Castillo rescata el concepto de resiliencia, esa capacidad de adaptarse a situaciones traumáticas, como uno de los fenómenos que ha permitido y permitiría contrarrestar la violencia alimentaria. “Es ello lo que nos lleva a poder sustituir alimentos por otros, tratando de no sacrificar elementos nutricionales, abrir esquemas de consumo que anteriormente podían ser muy rígidos. Estamos hablando de recursos que no son económicos sino culturales”.

La ruta del dominio alimentario

2001 - Ley de Tierras y Desarrollo Agrario. Fue aprobada como parte de las leyes habilitantes por el difunto presidente, con el fin de “de profundizar la lucha contra el latifundio”. La misión Zamora nació este mismo año con el objetivo de “reorganizar la tenencia y uso de las tierras ociosas con vocación agrícola”.

2003 – Plan Especial de Seguridad y Soberanía Alimentaria e inauguración del primer Mercal. El PESA estaba destinado a  comprar, importar, almacenar y vender productos de la canasta básica a bajos precios, utilizando la infraestructura militar como base de operaciones. Se inaugura el primer Mercal, para comercializar estos productos a precios subsidiados por el Estado.

2004 - Misión Mercal y Casas de Alimentación. Nace el programa destinado a dotar a establecimientos de diverso tipo con productos subsidiados. Igualmente se crean centros en comunidades de extrema pobreza que distribuyen menús de acuerdo a las distintas necesidades: desnutrición, desamparo social, personas con discapacidad y embarazadas de alto riesgo.

2007 – Misión Alimentación. El fin era reducir la importación de alimentos y  fortalecer la producción. Se promulga la Ley Especial de Defensa Popular contra el Acaparamiento, la Especulación, el Boicot y Cualquier otra Conducta que afecte el consumo de productos sometidos a control de precios.
2008 – Ley Orgánica de Seguridad y Soberanía Agroalimentaria. Oficialmente, su fin era planificar la producción agrícola para garantizar el abastecimiento y distribución equitativa y justa de alimentos a toda la población.

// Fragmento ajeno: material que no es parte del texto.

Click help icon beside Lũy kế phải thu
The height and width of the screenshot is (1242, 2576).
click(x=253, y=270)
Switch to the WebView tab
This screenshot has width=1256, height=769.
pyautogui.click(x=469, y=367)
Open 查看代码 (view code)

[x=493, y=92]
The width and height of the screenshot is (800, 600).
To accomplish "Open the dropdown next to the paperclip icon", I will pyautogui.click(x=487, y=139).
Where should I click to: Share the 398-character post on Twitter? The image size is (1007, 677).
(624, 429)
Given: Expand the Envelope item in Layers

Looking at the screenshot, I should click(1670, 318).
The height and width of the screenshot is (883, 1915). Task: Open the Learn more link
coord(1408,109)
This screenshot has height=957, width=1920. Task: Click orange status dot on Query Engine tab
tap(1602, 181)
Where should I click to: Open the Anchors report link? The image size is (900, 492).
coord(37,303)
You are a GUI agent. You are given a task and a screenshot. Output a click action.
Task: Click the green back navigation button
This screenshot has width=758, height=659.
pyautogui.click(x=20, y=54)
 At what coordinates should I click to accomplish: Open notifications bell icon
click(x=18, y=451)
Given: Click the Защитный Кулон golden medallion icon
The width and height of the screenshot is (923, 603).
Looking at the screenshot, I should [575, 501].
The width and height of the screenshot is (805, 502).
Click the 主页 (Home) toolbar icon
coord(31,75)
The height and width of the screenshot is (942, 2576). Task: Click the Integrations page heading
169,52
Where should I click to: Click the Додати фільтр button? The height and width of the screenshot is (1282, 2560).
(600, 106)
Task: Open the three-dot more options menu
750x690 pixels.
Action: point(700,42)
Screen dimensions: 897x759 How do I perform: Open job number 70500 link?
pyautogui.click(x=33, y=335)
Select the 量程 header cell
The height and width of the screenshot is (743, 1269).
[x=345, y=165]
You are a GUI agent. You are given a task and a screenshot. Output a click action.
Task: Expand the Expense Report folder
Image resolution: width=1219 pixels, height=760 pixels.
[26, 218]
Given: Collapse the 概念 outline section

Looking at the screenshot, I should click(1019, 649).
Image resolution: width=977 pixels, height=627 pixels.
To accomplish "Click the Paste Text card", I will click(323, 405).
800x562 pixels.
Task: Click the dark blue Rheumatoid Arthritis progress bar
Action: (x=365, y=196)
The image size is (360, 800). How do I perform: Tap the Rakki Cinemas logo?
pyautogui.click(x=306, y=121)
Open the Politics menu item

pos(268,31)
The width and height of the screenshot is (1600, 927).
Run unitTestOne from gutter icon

2008 – Creación de Pdval. La empresa estatal de distribución de alimentos tenía el objetivo de garantizar el abastecimiento de los alimentos en almacenes y establecimientos por todo el país. En 2010 pasó a ser administrada por la Vicepresidencia, luego del hallazgo de miles de contenedores con más de 130.000 toneladas de alimentos descompuestos.  

2010 – Expropiación de Agroisleña. La empresa proveedora de al menos 70% de los insumos de los productores agrícolas, pasa a ser Agropatria. Fedeagro ha denunciado que es la culpable en la baja producción de hortalizas y vegetales en el país, pues disponen del monopolio de las semillas y fertilizantes. Hoy solo produce 30%.

2011 - Expropiación Hacienda Bolívar: El emblema del sector tenía bajo su gestión 8.000 cabezas de ganado vacuno. Para 2015, la producción cárnica se había desplomado más de 30%, quedaban apenas 3.000 cabezas de ganado y en cuanto a la producción de leche, la cuota diaria pasó de 5.000 litros a 75.

2016 - Gran Misión Abastecimiento Seguro y Soberano. Dirigido por Nicolás Maduro y el General en Jefe Vladimir Padrino López. Todas las instituciones del Estado quedan bajo el orden y la subordinación absoluta del Comando Nacional y tenía 7 vértices: productivo, logístico, comercialización, sistema de precios, organización productiva, seguridad y defensa e investigación y desarrollo.

2016 – CLAP. El Estado le asigna el control de lo alimentario a los Comités Locales de Abastecimiento y Producción, con el objetivo de que las propias comunidades abastezcan y distribuyan los alimentos prioritarios casa por casa, pero se le ha acusado de ser instrumento de control político.